Advice Part 59- Fortune Tellers

I like to think of myself as being a fairly open-minded person. So when a friend suggested going to see a tarot card reader, I thought "Sure, why not?" and gave it a go.

However, my advice to young players is that whilst clairvoyants may provide some rather interesting predictions, it's best to retain a HIGH degree of sceptism when consulting one.....


How do I know this? Read on.....

Five years ago, I was in a "difficult situation." I had decided to apply to do my PhD at Oxford, assuming I had a snowflake's chance in hell of getting accepted. Hence, I almost died of shock when a letter arrived, offering me a place.


"Great!" you may think. "Why was this situation "difficult"?" The answer is that because I didn't get a scholarship, I would have to pay full fees. And let me assure you, the fees at Oxford AREN'T cheap. My parents would have had to lend me the money, and I would have had to work for the rest of my life to pay them back.

But it was OXFORD, for god's sake! My mind was awash with fantasies of scarves, bicycles, old buildings, and gallant gentlemen named Rupert Humphrey-Wittingstall, or some such.....


I mulled for months and months about whether to go or not. And COULD NOT decide.

So, in desperation, I decided to go and see a clairvoyant, who had been recommended by a friend. Yes, I was a bit cynical, but hell, I had one week left to decide, and this was about the only option left.

When I arrived at the clairvoyant's lair, I realised I had made a BIG mistake. For a start, she wasn't in, as she "didn't believe in the concept of time." And when she did finally materialise, in a haze of blue eyeshadow and an aroma of patchouli, she was munching on her lunch, which she proceeded to eat throughout the duration of our session.

 Hmm.

In the course of the session, she hatched two predictions of note (and let me assure you, in an hour long session, two predictions is hardly extraordinary):
  • One, that "in the next month, (I) would be undertaking a journey to a foreign land" (which I assumed meant that I would go to Oxford) AND
  • Two, that I would meet and marry a "dark man in a long black coat"

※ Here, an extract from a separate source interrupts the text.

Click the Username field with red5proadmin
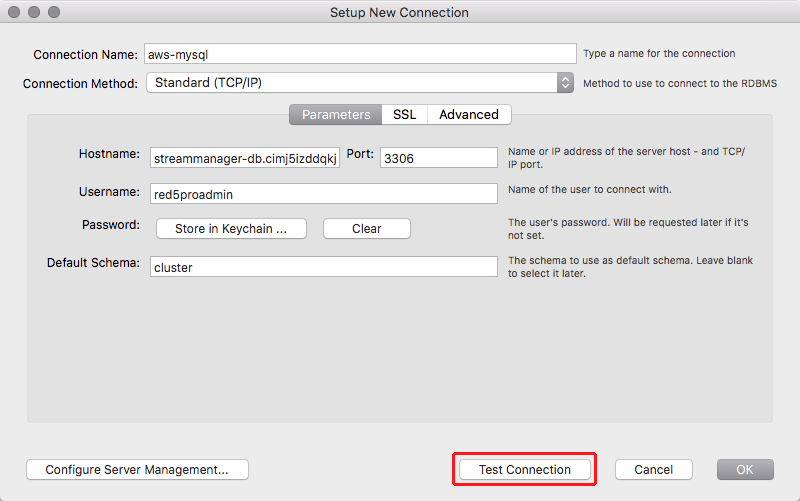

Needless to say, she was TOTALLY wrong on the first count- I decided NOT to go to Oxford, and instead stayed in Sydney.

The second prediction is more intriguing. I haven't met any men in long black coats yet, and, judging from the clairvoyant's first prediction, I probably shouldn't get my hopes up. But I'm not going to deny that EVERY TIME I see a man in a black coat go past, I do tend to study him closely....Just in case.